During extensive energy and exergy analysis with refrigerant discussed in results in a modified two stage vapour compression cycle, following conclusions are summarized below:
The COP of the system is improved by 4-5% with incorporation of heat recovery through intercooler. It is observed that COP decreases with increase in condenser temperature at a fixed evaporator temperature. Also, as the evaporator temperature increases COP increases and it is maximum (3.087) at evaporator temperature of 243 K and condenser temperature of 313 K. With the increase in condenser temperature the total exergy destruction increases at a fixed evaporator temperature.
This particular result is significant from the point of view of the application of hot water coming from the intercooler.

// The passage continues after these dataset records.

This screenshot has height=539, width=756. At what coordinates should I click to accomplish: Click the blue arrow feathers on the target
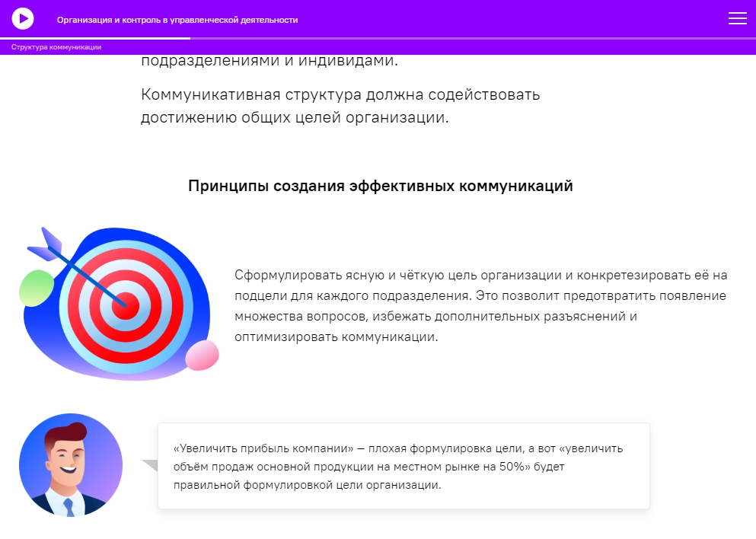point(47,243)
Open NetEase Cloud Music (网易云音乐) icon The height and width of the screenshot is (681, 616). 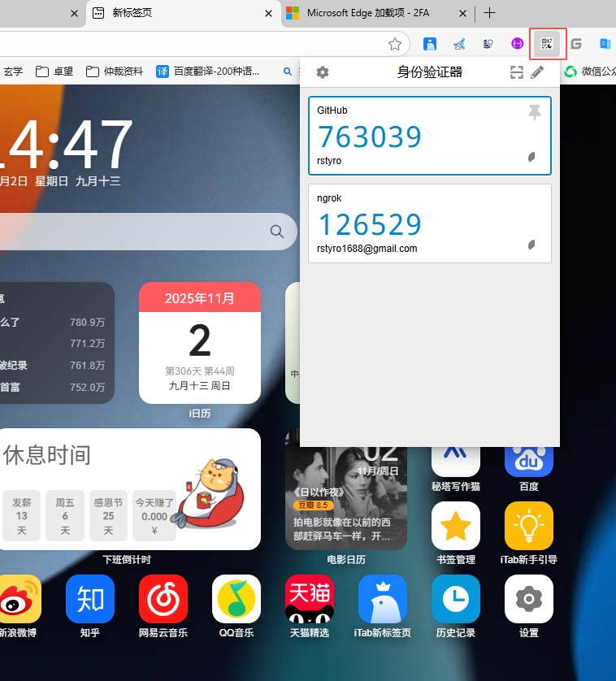point(163,599)
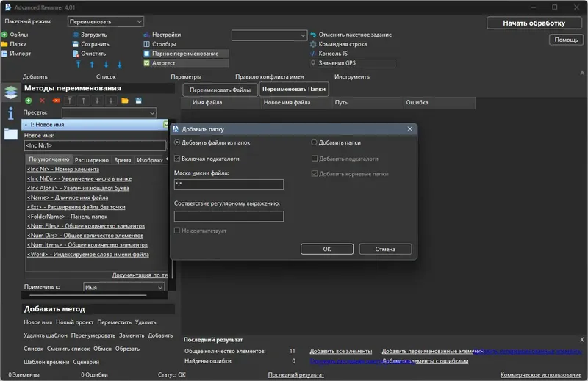Enable the Включая подкаталоги checkbox
The width and height of the screenshot is (588, 381).
coord(177,159)
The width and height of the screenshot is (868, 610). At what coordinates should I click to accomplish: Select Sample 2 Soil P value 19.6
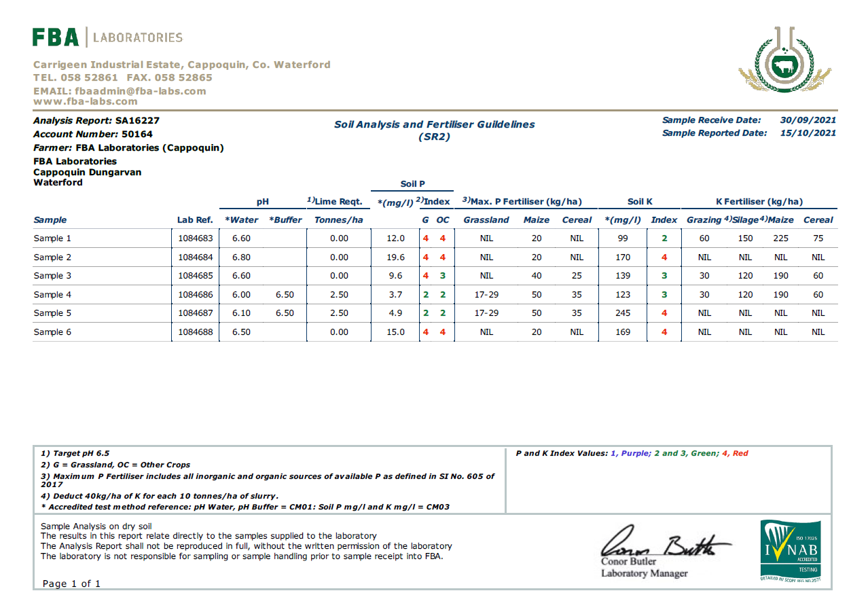tap(395, 257)
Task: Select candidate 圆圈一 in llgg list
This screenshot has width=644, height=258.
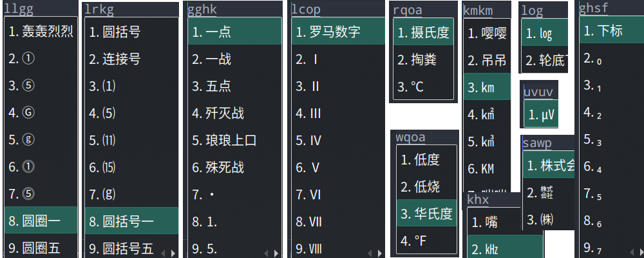Action: [x=41, y=221]
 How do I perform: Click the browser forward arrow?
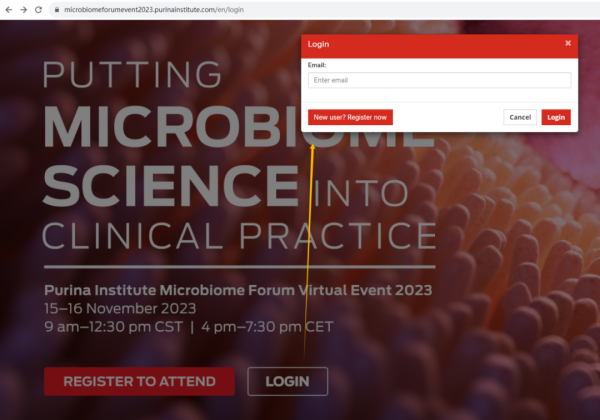click(x=23, y=10)
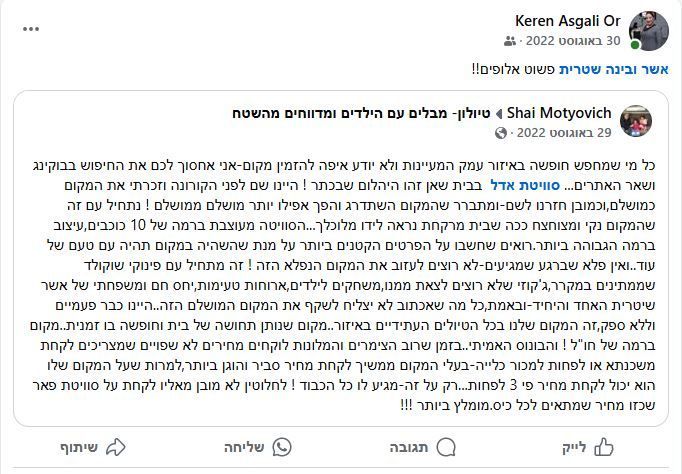Click the 30 באוגוסט 2022 post date
This screenshot has width=682, height=474.
click(571, 41)
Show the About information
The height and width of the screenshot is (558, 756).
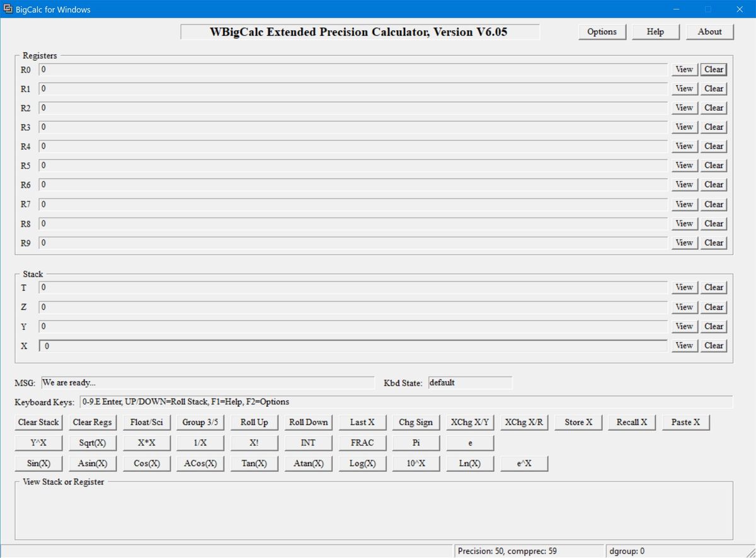(x=709, y=31)
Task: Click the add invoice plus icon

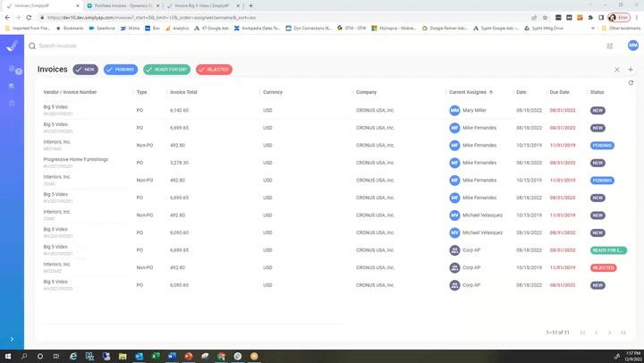Action: [x=631, y=69]
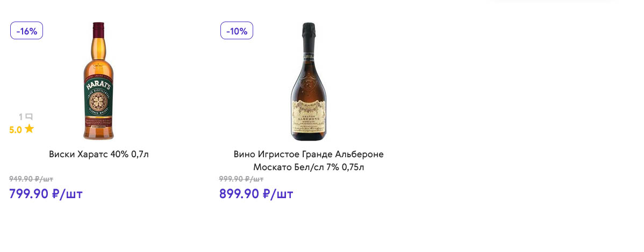Select the -10% discount badge
The height and width of the screenshot is (252, 644).
pyautogui.click(x=237, y=30)
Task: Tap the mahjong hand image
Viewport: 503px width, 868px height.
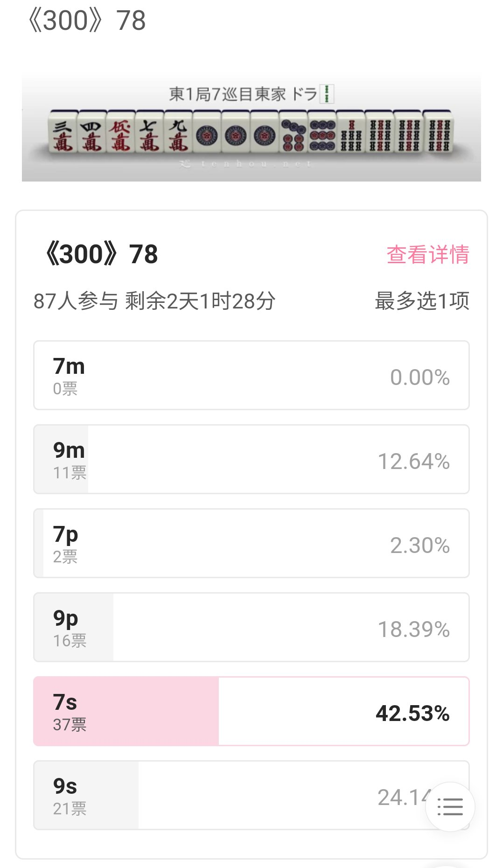Action: coord(252,126)
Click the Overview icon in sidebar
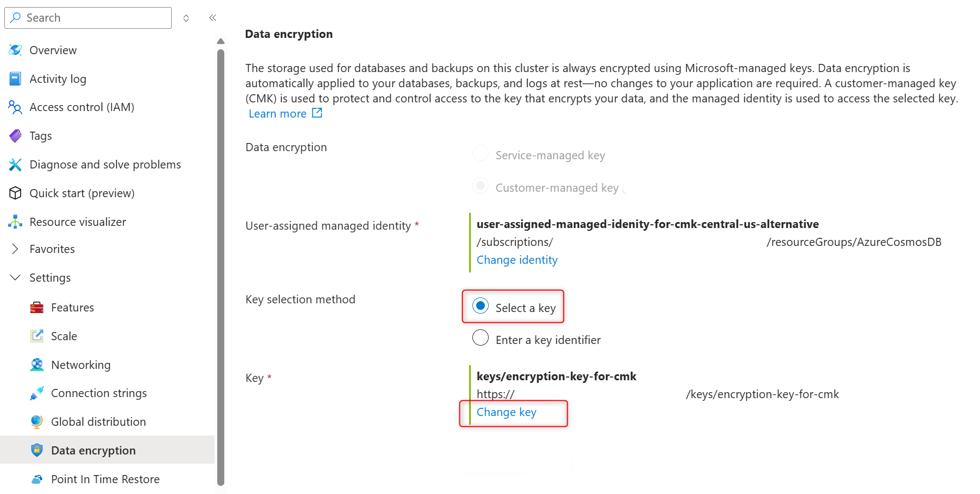This screenshot has height=494, width=980. (15, 50)
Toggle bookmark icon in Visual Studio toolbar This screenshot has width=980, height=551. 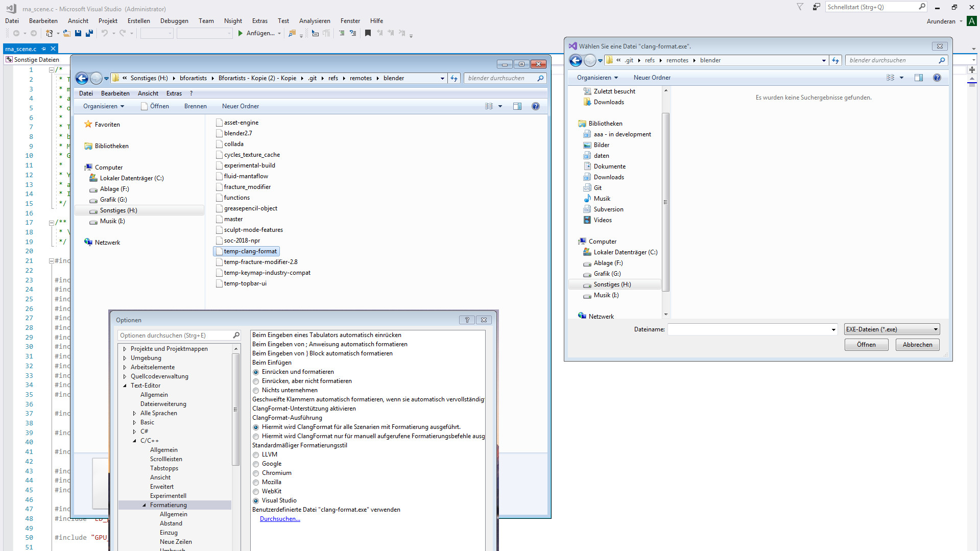click(x=368, y=33)
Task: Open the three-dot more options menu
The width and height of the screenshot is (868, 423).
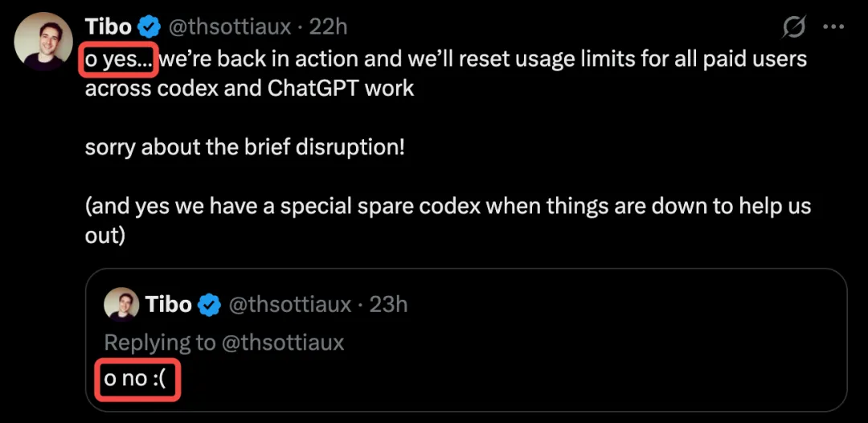Action: point(833,27)
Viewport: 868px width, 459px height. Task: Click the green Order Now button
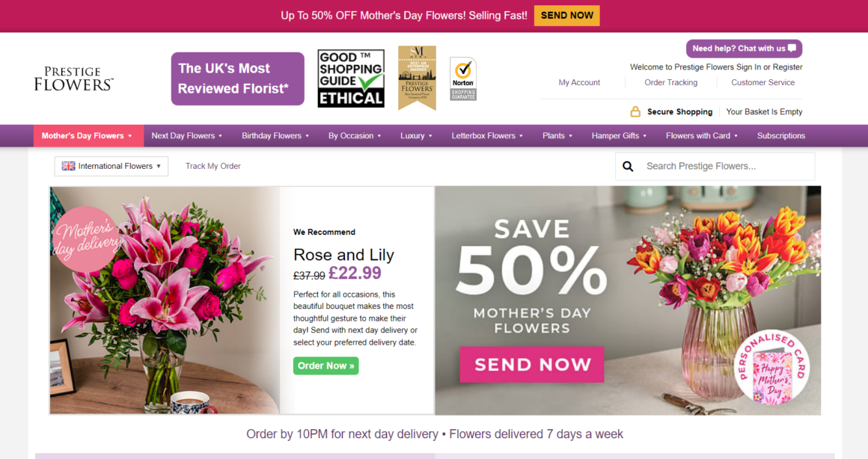326,366
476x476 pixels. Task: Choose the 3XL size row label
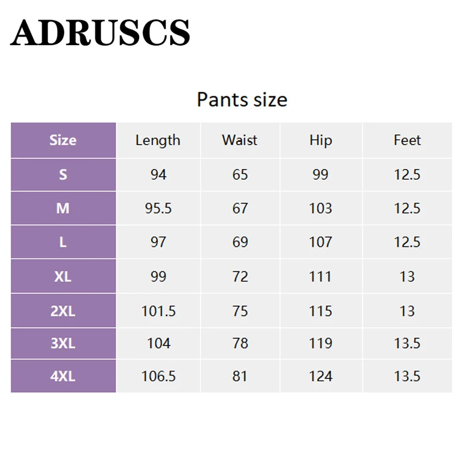coord(63,343)
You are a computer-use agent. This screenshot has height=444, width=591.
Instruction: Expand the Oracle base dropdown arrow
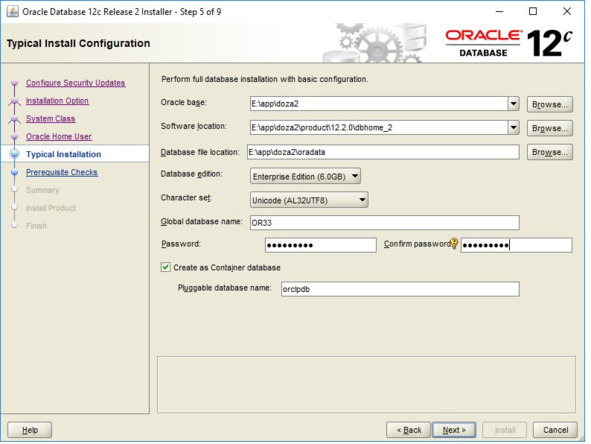[x=513, y=104]
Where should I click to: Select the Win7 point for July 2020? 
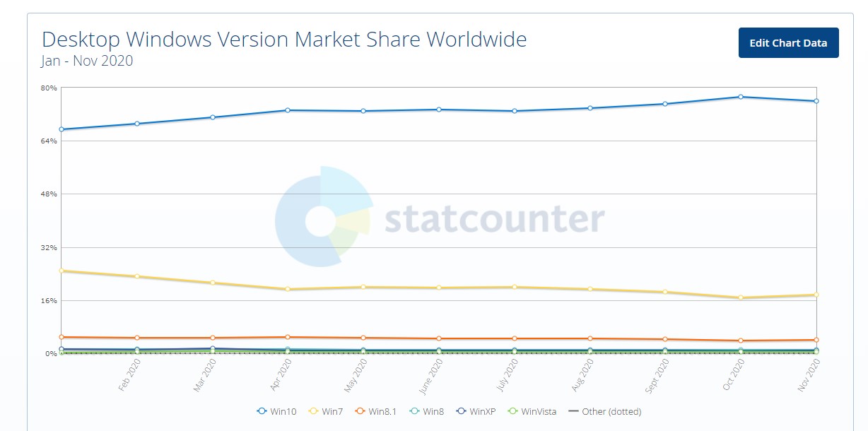514,287

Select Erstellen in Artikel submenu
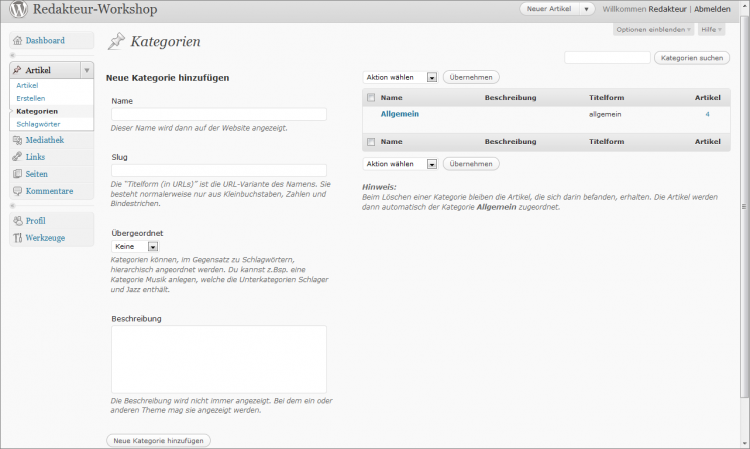tap(30, 98)
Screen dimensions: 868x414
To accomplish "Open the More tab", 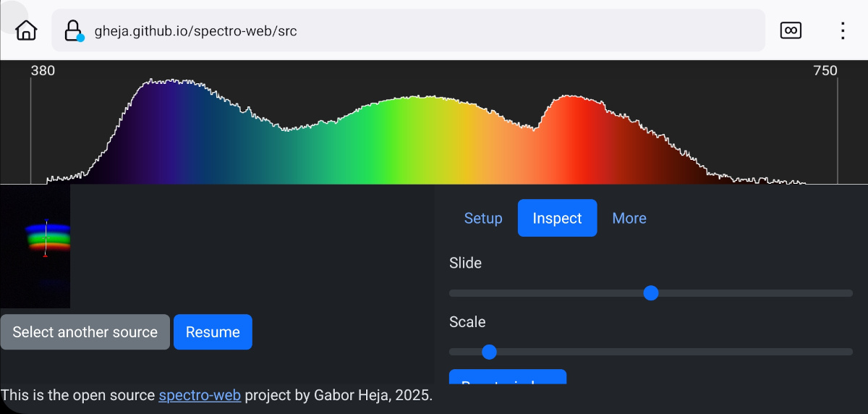I will tap(629, 218).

At lower tonnage of the system, this hot water is useful for household works in cold climate condition. At high tonnage (100TR) of the system, it could be useful for process industries also as difference of the outlet and inlet temperature obtained is approximately 50°C.
Hence, it can be accomplished that the available waste heat of the intercooler of a two stage modified vapor compression system could be utilized and also results in overall increase of COP of the system. Hence, heat recovery through a water intercooler of a two stage vapor compression refrigeration system is found to be feasible and can be maximized by selecting optimum water flow rate, inlet water temperature, suitable operating conditions, and working fluid.